La claridad rojiza del amanecer comenzaba a iluminar las calles y los edificios, pero por sobre todo, enaltecía su rostro que, en aquella cima, se encandilaba, y al mirarla desde mis ojos, sus facciones, difuminadamente, le propinaban un gesto sombrío, difícil de entender.

Me aferré a su piel, a la textura sedosa y fría que parecía trascender su cuerpo e invadir el mío con su aura de libertad infinita. Acaricié, delicadamente, su mano, esperando el momento de traerla a mi lado.

De repente, desde su rostro comenzó a dibujarse una sonrisa, que dio paso luego a una pequeña risa, que fue, de menor a mayor, agrandándose, alcanzando una carcajada que no tardó en treparse a mi mente, ya perturbada por el entorno, y allí mismo la empujé, desde nuestras manos tomadas, hacia el llano seguro de la terraza. En aquel momento, su mano desde donde la tenía agarrada con fuerza, se deshizo, se resbaló desde mis dedos como si ésta fuese agua. Tampoco fue suficiente mi esfuerzo por tomarla por el ante brazo, y una vez que mis intentos hubieron de malograrse y se tornasen en vano, me miró por última vez, me despojó de cualquier pensamiento dejándome en blanco y saltó.

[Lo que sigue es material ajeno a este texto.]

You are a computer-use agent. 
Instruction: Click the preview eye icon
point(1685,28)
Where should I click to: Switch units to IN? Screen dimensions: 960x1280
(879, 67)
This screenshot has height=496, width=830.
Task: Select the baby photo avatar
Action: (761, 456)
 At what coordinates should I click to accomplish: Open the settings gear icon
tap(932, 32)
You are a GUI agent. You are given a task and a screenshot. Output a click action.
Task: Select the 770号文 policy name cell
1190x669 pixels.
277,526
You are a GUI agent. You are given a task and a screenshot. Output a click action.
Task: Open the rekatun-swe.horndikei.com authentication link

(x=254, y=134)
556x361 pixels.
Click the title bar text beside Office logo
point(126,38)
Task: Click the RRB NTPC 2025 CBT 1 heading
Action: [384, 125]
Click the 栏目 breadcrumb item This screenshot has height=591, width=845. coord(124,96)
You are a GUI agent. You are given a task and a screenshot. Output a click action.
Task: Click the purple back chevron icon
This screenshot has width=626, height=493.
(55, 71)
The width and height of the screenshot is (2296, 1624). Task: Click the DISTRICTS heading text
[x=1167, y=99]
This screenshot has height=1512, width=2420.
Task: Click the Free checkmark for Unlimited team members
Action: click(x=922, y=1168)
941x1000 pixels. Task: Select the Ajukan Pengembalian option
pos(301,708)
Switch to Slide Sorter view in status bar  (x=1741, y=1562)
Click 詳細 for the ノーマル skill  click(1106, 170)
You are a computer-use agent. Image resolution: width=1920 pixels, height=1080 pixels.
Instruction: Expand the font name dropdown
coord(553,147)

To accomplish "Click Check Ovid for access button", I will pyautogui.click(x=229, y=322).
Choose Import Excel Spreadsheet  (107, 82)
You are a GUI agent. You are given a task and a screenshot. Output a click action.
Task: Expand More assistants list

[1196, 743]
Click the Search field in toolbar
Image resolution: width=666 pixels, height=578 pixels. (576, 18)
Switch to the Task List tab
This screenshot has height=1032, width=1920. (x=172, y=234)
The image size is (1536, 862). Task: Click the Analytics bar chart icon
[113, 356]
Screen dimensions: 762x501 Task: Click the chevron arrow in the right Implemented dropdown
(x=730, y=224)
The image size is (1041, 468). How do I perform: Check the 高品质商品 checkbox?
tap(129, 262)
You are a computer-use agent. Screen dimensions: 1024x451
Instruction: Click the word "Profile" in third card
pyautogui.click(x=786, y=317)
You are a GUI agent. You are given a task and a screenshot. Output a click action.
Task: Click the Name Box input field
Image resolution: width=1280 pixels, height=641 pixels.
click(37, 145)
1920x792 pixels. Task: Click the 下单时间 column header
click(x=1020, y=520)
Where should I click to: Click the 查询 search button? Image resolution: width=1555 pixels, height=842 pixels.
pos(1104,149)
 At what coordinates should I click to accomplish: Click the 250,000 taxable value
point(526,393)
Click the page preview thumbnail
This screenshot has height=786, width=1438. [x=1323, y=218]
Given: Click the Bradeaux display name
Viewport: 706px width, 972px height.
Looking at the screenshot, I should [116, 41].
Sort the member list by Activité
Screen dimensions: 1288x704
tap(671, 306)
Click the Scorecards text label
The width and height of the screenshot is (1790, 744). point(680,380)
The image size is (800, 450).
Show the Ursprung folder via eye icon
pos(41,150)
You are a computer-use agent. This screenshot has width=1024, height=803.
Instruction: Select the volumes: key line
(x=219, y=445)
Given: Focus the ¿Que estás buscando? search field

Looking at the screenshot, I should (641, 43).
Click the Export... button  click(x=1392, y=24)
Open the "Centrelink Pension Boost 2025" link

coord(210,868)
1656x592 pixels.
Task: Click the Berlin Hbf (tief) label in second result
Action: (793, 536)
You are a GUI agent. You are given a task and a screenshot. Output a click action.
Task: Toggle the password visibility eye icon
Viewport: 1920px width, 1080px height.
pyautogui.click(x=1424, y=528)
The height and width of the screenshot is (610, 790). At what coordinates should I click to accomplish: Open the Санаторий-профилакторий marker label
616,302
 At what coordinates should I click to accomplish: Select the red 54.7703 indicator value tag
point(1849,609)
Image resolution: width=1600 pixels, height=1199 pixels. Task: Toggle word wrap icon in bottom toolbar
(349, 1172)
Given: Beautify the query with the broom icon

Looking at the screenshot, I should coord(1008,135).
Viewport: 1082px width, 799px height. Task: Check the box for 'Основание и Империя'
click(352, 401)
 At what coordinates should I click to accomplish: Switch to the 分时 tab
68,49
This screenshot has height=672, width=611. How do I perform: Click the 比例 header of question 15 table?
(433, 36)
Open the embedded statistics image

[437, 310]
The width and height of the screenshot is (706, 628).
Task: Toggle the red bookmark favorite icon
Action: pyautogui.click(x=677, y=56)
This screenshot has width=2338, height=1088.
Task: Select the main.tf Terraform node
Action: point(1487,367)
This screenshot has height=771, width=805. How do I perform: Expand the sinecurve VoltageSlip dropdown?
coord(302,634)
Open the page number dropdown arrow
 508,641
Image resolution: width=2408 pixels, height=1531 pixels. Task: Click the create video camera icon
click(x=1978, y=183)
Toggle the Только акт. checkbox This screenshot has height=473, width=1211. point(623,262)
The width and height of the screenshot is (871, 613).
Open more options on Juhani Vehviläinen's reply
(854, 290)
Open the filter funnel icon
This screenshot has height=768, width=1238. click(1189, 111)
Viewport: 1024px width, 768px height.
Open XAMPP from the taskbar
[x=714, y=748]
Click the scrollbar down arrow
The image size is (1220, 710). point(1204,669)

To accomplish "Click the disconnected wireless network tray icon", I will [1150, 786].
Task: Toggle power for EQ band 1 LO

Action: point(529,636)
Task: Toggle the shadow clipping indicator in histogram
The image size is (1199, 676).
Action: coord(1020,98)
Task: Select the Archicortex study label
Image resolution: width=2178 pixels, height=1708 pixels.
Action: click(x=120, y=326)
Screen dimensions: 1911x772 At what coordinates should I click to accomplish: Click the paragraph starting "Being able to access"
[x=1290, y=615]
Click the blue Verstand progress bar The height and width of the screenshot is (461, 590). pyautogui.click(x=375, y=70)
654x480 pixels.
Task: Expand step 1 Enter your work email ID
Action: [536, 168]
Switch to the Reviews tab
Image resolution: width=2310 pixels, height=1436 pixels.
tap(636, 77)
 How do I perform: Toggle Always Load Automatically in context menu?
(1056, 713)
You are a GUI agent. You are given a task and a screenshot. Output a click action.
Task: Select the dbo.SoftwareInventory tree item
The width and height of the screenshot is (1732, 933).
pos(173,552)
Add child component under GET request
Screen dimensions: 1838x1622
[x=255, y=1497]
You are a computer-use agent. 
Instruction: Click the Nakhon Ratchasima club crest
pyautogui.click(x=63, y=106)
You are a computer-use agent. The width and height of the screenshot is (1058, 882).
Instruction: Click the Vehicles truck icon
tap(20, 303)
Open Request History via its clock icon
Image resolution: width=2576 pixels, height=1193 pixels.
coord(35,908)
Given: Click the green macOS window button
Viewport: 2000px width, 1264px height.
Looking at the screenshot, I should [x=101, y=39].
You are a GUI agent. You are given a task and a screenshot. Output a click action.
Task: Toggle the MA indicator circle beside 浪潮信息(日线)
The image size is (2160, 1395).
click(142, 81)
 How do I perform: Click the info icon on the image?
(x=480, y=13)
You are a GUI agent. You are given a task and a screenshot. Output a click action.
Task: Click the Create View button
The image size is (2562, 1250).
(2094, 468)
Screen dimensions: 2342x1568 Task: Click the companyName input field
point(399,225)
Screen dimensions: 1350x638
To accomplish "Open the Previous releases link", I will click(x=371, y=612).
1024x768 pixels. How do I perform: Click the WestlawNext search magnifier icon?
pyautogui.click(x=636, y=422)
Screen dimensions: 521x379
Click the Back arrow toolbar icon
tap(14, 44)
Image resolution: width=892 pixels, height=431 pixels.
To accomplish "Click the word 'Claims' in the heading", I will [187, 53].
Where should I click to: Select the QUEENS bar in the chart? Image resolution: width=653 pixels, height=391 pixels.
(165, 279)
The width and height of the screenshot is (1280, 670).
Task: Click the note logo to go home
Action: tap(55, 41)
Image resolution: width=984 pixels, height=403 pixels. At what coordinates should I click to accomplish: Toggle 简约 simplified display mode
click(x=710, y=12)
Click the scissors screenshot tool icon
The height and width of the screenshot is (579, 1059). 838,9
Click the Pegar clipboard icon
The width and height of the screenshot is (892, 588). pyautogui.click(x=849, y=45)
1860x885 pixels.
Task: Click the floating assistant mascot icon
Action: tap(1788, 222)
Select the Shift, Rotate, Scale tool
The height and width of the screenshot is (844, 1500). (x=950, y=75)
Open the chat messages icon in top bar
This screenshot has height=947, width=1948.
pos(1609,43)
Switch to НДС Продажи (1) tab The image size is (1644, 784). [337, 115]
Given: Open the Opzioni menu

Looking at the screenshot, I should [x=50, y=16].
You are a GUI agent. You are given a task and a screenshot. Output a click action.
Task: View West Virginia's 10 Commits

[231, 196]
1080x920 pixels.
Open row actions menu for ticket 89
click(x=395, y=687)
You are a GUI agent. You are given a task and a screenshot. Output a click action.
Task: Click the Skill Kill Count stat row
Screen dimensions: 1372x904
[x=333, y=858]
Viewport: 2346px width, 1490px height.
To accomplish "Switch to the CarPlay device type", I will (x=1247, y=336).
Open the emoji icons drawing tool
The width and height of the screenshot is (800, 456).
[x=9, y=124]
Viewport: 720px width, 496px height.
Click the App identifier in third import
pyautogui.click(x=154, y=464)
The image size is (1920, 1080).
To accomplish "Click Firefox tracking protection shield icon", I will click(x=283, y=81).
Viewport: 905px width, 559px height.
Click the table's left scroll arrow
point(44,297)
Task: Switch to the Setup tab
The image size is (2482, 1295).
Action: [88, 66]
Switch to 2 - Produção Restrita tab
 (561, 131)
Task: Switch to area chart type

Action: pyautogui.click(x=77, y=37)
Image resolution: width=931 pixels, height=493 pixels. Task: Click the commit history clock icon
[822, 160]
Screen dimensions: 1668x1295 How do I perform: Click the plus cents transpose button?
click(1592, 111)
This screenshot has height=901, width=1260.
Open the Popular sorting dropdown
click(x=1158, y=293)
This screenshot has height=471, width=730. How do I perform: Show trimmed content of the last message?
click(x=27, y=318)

Fui testigo por un segundo de la caída, observándola, apreciando cómo el viento embolsaba su camisón. Cerré los ojos, dos, tres, cuatro segundos. Y el impacto desapareció.

Al abrirlos, el sol se expandía con plenitud, bañaba cálidamente los edificios, las calles, los árboles y a los primeros peatones, pero por sobre todo me devolvía cierta cordura. Como las plantas de los balcones, que parecían despertarse y renacer con los potentes rayos, lo mismo terminaba sucediendo con unas sensaciones extrañas que parecían germinar velozmente dentro de mí, creo que eran esperanzas, cuyo poder borraba recuerdos grises, siniestros, me devolvía de ese estado de somnolencia en el que me había encontrado por semanas. Y así, junto a la calidez del aire nacía un nuevo día, y acompañada a la caída silenciosa e invisible de quien me arrancó todos aquellos sentimientos inertes, se estrellaba la soledad, la rigidez de un pensamiento amurado.

Con su salto nació mi libertad, el comienzo de los días diferentes.